*** Provided data Section Begins ***

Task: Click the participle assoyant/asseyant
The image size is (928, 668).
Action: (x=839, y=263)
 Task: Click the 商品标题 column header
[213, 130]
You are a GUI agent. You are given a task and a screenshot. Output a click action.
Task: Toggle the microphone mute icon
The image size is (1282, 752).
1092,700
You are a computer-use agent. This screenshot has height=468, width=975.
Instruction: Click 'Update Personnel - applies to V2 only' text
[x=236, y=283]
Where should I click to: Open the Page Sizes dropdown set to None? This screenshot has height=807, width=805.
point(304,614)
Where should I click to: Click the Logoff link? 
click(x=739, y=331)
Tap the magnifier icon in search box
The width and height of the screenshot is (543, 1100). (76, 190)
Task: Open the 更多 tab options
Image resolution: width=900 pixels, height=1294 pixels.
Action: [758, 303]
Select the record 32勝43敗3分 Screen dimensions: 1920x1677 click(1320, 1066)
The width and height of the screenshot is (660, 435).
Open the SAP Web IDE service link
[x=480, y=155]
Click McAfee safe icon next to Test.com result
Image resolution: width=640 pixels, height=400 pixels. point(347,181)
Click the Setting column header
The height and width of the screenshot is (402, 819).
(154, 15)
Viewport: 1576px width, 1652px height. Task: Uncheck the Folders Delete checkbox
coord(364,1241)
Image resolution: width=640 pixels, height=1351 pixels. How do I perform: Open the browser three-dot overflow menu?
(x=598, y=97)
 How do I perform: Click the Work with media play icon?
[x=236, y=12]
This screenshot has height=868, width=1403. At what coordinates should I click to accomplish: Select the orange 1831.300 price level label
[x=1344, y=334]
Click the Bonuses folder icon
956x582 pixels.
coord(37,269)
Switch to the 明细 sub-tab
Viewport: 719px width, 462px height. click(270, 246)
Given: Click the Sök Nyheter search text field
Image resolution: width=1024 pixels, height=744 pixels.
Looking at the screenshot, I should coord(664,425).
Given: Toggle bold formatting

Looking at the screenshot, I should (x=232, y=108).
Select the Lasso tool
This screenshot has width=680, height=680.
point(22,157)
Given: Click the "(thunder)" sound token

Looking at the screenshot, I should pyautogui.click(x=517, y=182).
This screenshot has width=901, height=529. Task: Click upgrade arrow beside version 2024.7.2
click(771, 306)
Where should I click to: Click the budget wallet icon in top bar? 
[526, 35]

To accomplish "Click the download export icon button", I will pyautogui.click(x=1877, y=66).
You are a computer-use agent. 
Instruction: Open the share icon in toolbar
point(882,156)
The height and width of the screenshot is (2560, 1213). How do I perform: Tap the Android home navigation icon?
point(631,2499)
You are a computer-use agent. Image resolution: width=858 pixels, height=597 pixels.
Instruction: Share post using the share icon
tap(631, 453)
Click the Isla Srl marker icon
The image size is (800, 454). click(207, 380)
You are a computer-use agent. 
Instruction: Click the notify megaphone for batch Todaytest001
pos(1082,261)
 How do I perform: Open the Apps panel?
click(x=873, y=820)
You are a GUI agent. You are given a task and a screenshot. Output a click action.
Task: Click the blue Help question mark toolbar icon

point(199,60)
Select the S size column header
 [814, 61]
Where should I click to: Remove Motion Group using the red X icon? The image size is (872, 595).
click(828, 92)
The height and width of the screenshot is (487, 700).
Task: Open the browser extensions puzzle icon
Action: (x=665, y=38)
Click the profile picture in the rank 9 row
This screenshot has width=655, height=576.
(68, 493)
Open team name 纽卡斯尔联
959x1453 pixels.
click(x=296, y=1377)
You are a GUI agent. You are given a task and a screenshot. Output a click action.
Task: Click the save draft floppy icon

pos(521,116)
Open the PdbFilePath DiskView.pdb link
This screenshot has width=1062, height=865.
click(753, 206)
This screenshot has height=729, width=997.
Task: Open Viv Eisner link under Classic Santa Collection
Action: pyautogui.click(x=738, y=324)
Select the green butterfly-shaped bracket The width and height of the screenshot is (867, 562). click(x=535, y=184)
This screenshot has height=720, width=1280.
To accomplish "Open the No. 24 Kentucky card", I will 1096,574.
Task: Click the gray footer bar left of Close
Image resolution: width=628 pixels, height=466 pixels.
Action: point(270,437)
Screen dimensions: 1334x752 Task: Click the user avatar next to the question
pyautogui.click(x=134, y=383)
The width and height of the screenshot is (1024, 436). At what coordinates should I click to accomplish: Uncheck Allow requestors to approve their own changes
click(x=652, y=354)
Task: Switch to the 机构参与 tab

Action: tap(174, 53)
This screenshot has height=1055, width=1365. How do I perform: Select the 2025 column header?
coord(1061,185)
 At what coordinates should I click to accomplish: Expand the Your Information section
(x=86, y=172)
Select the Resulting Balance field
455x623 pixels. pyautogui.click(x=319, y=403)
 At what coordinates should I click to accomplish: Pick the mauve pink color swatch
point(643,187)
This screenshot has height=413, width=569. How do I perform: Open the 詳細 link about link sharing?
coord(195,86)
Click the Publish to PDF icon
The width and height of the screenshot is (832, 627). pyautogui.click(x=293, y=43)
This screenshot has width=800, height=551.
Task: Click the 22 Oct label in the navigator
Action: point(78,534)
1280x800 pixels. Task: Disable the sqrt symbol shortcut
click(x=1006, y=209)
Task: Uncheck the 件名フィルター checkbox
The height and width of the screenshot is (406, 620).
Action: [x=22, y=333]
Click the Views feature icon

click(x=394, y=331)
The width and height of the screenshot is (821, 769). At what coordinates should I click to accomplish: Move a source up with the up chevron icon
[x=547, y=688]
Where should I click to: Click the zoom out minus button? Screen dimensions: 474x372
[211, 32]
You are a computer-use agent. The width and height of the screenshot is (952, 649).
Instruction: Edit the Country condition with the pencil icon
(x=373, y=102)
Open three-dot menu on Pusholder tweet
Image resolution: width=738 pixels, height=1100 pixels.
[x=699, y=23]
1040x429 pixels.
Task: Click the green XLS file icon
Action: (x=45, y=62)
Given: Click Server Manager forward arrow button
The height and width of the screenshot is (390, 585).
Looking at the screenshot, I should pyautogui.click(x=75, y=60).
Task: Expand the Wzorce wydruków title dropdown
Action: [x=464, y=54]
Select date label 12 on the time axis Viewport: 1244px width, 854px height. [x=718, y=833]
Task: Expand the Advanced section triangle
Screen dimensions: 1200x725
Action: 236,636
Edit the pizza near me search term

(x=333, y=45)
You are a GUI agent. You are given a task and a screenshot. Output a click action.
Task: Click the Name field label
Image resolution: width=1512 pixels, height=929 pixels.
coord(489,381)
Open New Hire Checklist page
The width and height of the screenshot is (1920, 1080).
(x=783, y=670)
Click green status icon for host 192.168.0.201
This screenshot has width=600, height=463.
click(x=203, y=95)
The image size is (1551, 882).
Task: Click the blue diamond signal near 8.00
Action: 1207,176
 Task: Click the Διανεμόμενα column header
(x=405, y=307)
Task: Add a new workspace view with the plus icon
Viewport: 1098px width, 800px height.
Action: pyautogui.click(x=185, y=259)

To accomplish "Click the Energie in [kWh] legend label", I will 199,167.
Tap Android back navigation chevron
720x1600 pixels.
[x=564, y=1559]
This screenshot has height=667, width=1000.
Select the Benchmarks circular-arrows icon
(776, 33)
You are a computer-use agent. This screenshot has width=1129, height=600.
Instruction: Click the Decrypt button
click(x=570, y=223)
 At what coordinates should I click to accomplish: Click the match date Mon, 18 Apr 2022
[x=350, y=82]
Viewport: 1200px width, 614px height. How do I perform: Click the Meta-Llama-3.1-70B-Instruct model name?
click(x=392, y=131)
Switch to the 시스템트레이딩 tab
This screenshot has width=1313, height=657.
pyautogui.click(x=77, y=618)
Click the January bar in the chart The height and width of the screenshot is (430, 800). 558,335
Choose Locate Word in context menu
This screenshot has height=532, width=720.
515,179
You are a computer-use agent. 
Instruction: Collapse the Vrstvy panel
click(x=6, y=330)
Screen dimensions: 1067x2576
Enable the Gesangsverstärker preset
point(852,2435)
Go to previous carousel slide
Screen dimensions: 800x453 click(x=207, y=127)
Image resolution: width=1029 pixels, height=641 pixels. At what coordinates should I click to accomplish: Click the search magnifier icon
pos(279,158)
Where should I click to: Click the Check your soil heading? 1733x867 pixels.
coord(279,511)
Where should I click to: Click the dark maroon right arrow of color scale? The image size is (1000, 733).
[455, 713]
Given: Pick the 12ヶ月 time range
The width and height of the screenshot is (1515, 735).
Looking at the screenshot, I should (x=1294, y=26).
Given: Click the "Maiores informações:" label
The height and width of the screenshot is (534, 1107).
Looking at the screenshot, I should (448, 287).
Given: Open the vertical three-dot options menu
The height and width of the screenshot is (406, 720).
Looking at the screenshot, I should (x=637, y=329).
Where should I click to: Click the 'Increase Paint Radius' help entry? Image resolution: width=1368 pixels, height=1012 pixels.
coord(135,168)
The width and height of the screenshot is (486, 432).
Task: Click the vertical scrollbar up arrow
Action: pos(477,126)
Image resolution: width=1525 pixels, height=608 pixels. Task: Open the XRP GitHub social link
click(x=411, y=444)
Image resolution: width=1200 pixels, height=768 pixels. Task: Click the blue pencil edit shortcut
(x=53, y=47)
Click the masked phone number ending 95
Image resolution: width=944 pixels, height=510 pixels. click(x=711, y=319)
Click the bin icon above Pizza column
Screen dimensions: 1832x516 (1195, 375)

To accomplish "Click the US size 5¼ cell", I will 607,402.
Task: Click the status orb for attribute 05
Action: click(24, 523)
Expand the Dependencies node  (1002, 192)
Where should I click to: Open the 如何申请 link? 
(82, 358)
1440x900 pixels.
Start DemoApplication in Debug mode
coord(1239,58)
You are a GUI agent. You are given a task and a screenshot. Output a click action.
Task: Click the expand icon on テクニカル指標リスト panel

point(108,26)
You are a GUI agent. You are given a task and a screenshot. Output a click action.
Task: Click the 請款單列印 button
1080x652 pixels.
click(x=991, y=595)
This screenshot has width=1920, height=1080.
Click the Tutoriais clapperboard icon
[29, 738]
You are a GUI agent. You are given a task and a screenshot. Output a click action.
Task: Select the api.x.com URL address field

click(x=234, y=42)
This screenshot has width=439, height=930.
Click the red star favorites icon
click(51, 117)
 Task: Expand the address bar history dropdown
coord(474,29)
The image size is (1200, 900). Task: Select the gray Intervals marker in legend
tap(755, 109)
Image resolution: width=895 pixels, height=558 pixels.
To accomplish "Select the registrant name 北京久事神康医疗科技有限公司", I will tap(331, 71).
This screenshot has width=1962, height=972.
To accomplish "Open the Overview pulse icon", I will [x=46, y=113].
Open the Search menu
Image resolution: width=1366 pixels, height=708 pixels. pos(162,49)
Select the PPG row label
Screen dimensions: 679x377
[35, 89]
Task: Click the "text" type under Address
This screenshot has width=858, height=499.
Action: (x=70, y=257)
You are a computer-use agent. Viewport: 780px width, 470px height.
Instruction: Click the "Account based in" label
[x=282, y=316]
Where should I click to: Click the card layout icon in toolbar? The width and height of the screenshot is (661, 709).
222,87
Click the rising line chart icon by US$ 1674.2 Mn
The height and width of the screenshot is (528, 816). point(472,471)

*** Provided data Section Ends ***

Activity: Each line holding the word "time" must be copied from the data.

Exercise result:
Select date label 12 on the time axis Viewport: 1244px width, 854px height. [x=718, y=833]
Given: Pick the 12ヶ月 time range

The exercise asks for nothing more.